Bankenbranche EZB-Direktorin erwartet weitere Bankenfusionen

Nicht nur die kleinen Geldhäuser, sondern auch die Spitzeninstitute: EZB-Direktorin Sabine Lautenschläger erwartet, dass sich weitere Banken zusammenschließen. Ziel sei es, zu einem europäischen Bankenmarkt zu kommen.
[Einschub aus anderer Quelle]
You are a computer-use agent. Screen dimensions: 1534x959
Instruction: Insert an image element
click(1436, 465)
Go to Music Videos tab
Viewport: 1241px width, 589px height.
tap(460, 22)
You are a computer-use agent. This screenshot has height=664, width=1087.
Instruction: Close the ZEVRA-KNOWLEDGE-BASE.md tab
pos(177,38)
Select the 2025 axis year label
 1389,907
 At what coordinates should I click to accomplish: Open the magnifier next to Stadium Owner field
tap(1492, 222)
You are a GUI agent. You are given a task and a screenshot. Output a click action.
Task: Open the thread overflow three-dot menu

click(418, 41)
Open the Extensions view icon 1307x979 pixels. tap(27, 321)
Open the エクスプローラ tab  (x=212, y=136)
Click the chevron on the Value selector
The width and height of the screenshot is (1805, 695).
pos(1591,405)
Die EZB-Direktorin wartet vor allem auf „Fusionen über Grenzen hinweg“. Quelle: dpa

FrankfurtEZB-Direktorin Sabine Lautenschläger rechnet mit weiteren Zusammenschlüssen in der Bankenbranche. Bei den Genossenschaftsbanken würden sich in Deutschland nicht nur die kleinen Geldhäuser zusammenschließen, sondern auch die Spitzeninstitute, sagte das Mitglied des sechsköpfigen Führungsteams der Europäischen Zentralbank (EZB) am Mittwoch auf einer Veranstaltung in Berlin laut Redetext.

„Ich gehe davon aus, dass wir auch außerhalb des Genossenschaftssektors Fusionen sehen werden“, sagte sie. „Worauf wir vor allem noch warten, sind Fusionen über Grenzen hinweg.“ Ziel der Bankenunion sei es, zu einem europäischen Bankenmarkt zu kommen.

Lautenschläger ist Vizechefin der EZB-Bankenaufsicht. Die Euro-Notenbank ist seit Herbst 2014 für die Aufsicht über die größten Finanzhäuser im Währungsraum zuständig.